[[ THE RECORDS open ]]

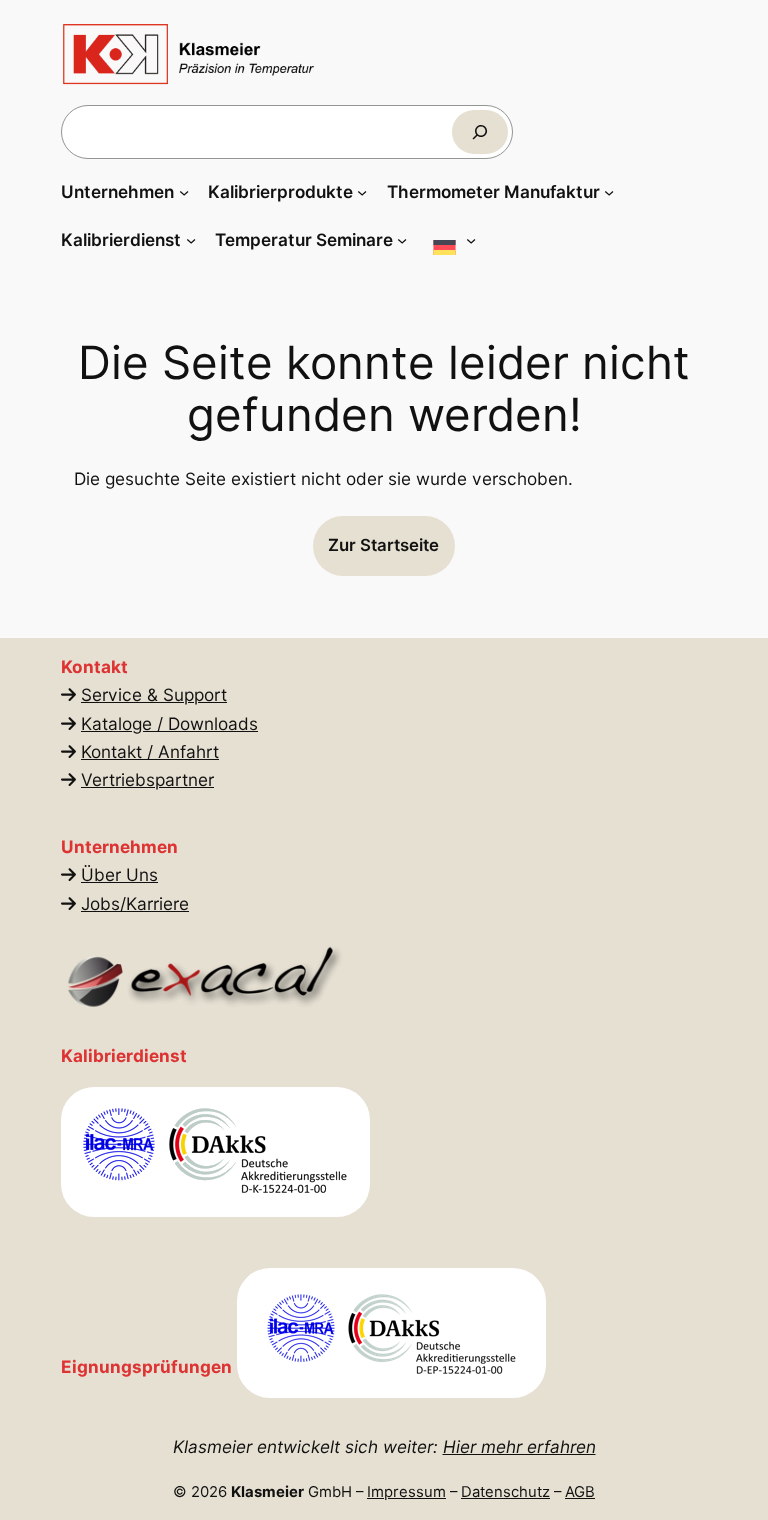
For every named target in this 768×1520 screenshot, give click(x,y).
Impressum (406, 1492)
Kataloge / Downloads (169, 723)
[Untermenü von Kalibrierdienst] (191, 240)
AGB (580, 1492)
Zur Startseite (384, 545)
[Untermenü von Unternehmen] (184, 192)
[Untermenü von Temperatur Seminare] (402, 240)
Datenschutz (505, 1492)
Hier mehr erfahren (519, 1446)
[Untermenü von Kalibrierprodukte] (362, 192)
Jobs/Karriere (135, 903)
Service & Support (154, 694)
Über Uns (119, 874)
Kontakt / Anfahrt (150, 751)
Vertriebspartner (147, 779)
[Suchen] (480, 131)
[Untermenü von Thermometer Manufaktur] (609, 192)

[[ THE RECORDS closed ]]
[[ THE RECORDS open ]]

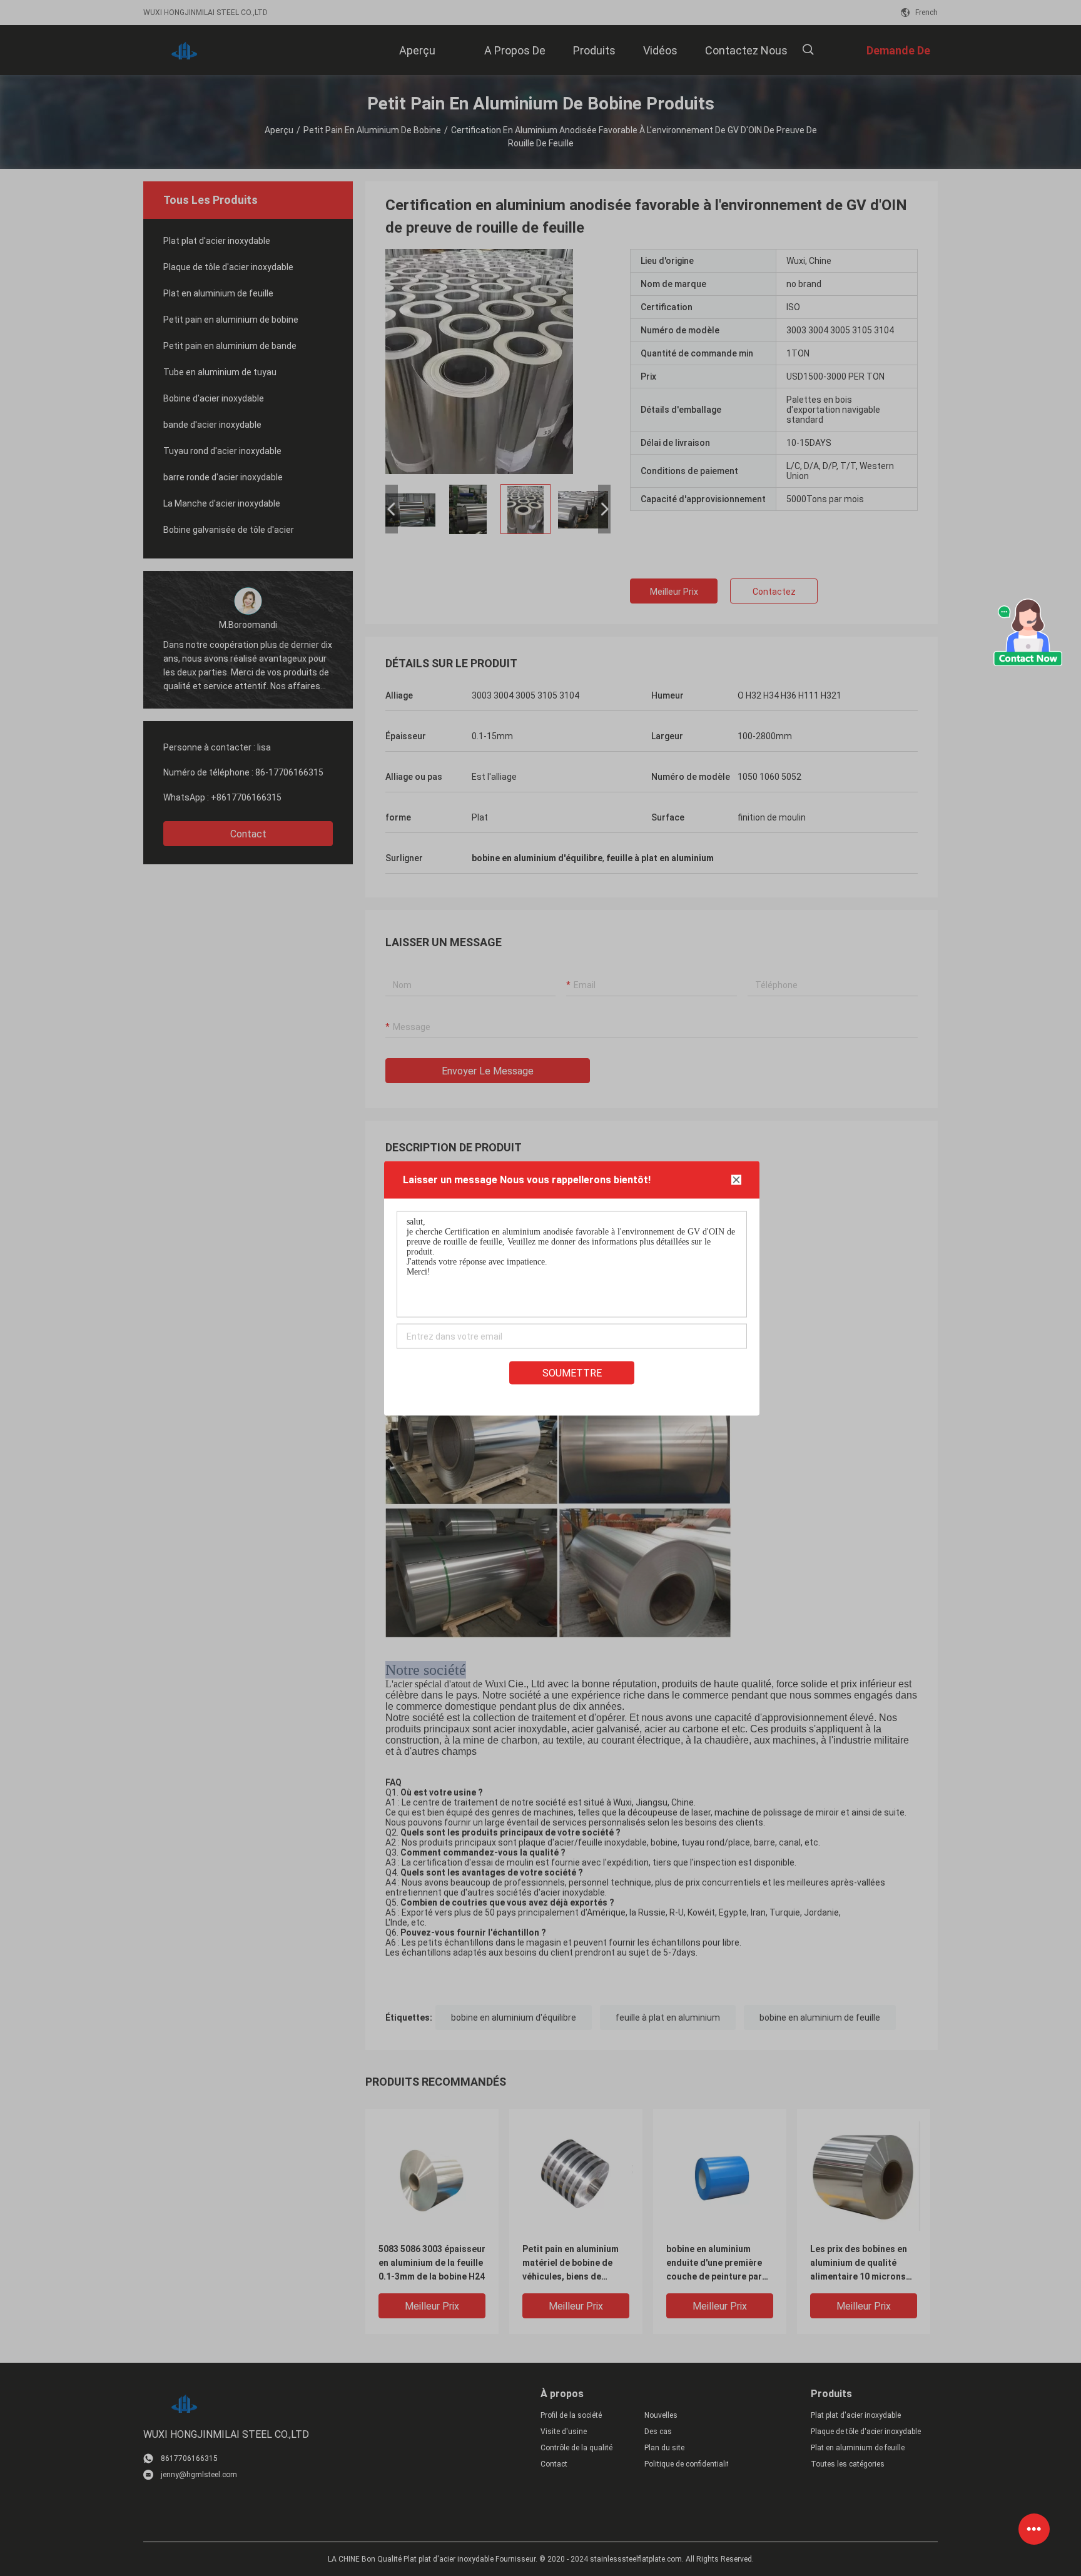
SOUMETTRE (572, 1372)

[[ THE RECORDS closed ]]

Keep both end lines and retype everything in the records above from the line containing "For every named" through the line containing "[Untermenü von Kalibrierprodukte] (362, 192)", exactly, with nothing else.

§ EXERCISE RESPONSE
For every named target in this 768×1520 screenshot, give click(x,y).
Impressum (406, 1492)
Kataloge / Downloads (169, 723)
[Untermenü von Kalibrierdienst] (191, 240)
AGB (580, 1492)
Zur Startseite (384, 545)
[Untermenü von Unternehmen] (184, 192)
[Untermenü von Temperatur Seminare] (402, 240)
Datenschutz (505, 1492)
Hier mehr erfahren (519, 1446)
[Untermenü von Kalibrierprodukte] (362, 192)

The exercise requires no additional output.